#### Data supplied:
[START]

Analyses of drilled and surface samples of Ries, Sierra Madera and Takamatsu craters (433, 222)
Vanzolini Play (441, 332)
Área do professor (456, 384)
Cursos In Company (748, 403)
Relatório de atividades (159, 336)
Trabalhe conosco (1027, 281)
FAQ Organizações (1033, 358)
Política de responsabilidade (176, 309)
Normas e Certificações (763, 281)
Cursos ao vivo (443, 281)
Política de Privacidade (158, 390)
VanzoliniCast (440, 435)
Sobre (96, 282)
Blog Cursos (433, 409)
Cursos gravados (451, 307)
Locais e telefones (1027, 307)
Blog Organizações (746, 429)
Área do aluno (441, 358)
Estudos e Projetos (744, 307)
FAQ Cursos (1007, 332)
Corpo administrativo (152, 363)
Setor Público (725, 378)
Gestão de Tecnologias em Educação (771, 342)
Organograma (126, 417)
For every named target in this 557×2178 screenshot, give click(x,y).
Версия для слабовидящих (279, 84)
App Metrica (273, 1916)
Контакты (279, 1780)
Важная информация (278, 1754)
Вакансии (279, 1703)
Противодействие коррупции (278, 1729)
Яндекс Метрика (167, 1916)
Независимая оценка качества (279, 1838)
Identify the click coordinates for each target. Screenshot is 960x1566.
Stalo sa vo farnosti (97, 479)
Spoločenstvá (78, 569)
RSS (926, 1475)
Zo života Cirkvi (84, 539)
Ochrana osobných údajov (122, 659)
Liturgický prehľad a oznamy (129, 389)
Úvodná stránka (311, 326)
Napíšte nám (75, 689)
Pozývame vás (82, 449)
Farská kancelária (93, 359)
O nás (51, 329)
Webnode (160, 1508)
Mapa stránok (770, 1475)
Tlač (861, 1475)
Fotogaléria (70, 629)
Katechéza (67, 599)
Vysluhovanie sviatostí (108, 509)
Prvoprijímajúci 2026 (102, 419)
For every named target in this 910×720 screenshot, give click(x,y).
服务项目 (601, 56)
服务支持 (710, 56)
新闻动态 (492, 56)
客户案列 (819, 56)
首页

[END]

#### Instruction:
Please reproduce the records from the line containing "Вакансии (279, 1703)" through the line containing "Vysluhovanie sviatostí (108, 509)", keeping both end lines.

#### Finished task:
Вакансии (279, 1703)
Противодействие коррупции (278, 1729)
Яндекс Метрика (167, 1916)
Независимая оценка качества (279, 1838)
Identify the click coordinates for each target. Screenshot is 960x1566.
Stalo sa vo farnosti (97, 479)
Spoločenstvá (78, 569)
RSS (926, 1475)
Zo života Cirkvi (84, 539)
Ochrana osobných údajov (122, 659)
Liturgický prehľad a oznamy (129, 389)
Úvodná stránka (311, 326)
Napíšte nám (75, 689)
Pozývame vás (82, 449)
Farská kancelária (93, 359)
O nás (51, 329)
Webnode (160, 1508)
Mapa stránok (770, 1475)
Tlač (861, 1475)
Fotogaléria (70, 629)
Katechéza (67, 599)
Vysluhovanie sviatostí (108, 509)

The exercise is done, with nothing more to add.